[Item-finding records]
***

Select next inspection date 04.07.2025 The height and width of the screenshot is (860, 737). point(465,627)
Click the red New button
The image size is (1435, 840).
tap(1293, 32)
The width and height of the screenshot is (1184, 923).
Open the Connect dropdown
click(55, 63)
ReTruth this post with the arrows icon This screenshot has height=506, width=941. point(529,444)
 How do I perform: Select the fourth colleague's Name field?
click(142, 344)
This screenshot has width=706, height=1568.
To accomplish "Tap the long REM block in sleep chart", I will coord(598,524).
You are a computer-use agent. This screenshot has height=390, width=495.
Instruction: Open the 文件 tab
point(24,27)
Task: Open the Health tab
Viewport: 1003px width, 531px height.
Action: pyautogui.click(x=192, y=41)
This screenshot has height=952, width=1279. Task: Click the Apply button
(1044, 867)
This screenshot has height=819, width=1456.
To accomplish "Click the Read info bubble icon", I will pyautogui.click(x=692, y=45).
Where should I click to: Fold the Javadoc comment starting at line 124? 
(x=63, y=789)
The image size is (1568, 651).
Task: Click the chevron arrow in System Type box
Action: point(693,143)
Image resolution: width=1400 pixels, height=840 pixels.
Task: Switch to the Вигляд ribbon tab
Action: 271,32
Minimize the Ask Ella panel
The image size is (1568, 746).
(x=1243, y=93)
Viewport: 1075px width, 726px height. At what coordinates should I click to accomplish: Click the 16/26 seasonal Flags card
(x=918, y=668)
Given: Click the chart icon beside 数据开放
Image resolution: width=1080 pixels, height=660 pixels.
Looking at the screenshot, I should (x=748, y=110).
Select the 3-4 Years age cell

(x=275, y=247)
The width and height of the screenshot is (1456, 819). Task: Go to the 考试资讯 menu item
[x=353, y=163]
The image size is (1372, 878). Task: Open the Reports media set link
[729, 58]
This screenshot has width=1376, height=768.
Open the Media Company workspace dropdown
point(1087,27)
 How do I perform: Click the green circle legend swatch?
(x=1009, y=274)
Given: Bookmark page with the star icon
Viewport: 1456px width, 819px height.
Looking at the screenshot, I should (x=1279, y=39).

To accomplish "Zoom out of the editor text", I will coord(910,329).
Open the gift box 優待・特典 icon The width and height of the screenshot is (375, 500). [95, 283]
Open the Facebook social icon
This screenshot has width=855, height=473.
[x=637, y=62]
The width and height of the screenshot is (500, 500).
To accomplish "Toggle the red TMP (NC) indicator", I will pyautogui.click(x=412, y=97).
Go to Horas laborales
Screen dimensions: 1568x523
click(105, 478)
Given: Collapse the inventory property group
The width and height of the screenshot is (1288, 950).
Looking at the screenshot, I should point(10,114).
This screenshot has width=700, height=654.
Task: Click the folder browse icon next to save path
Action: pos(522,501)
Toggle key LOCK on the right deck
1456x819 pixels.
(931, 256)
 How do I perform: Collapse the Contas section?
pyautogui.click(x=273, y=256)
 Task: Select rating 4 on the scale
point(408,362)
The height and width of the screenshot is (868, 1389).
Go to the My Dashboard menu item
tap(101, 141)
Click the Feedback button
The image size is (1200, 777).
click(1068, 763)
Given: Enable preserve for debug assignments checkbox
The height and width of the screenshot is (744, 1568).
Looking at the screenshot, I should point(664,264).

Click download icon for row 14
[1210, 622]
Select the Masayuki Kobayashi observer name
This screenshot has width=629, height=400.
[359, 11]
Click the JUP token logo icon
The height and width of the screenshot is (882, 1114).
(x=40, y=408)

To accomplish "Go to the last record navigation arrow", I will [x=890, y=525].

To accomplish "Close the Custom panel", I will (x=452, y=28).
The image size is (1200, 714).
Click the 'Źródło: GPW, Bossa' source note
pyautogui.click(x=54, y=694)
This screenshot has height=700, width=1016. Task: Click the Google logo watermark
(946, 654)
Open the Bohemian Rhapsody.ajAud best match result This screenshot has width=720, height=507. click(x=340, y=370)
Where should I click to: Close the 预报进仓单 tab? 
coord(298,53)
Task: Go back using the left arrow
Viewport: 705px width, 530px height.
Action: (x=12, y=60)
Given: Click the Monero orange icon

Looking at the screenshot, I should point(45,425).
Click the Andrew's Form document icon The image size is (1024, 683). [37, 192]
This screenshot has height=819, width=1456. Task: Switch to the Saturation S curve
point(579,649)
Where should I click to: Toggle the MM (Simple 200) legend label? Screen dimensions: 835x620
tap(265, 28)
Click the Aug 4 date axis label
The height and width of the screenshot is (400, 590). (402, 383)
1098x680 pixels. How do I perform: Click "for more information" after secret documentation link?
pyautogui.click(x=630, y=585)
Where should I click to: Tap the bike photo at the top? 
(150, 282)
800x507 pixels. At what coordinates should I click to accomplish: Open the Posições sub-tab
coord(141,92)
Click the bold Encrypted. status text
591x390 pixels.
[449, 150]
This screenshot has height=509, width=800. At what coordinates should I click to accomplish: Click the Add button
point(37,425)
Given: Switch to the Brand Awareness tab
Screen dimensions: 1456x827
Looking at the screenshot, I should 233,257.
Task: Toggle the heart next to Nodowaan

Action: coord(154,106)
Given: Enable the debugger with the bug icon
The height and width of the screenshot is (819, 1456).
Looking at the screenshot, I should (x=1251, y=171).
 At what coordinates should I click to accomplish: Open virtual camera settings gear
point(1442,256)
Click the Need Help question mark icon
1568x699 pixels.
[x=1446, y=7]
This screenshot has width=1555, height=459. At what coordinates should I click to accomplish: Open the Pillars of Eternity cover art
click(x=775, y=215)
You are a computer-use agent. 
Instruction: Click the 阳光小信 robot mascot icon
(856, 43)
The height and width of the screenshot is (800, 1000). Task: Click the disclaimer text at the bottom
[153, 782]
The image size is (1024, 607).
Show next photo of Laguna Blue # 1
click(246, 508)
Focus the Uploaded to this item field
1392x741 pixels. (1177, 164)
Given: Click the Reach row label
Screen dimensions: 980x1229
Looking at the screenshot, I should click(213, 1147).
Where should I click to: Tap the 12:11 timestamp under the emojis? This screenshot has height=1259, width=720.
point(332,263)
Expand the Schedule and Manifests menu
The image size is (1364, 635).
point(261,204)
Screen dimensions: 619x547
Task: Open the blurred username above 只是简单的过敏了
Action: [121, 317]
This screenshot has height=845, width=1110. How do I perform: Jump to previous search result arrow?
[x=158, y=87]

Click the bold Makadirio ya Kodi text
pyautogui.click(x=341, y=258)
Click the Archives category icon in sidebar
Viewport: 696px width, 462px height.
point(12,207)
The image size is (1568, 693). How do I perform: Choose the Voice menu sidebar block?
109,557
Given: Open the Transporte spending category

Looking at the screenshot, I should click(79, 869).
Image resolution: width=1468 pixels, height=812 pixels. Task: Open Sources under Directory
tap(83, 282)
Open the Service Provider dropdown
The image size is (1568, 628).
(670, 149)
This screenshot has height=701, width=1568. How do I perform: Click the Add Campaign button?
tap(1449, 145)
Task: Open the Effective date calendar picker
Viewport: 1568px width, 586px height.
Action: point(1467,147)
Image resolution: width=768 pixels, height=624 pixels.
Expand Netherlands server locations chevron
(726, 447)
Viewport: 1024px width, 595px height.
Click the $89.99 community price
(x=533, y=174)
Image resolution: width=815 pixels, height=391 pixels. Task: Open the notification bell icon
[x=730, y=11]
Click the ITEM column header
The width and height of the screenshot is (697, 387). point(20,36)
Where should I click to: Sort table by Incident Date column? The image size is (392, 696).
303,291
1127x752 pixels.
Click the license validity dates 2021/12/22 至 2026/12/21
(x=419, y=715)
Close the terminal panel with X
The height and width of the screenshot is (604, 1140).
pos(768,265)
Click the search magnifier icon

***

• What to work on: Pull out each line of the records that contains the word "menu" and copy those lines in full.

• Worked answer:
The width and height of the screenshot is (1456, 819). Task: Go to the 考试资讯 menu item
Go to the My Dashboard menu item
Expand the Schedule and Manifests menu
The image size is (1568, 693). How do I perform: Choose the Voice menu sidebar block?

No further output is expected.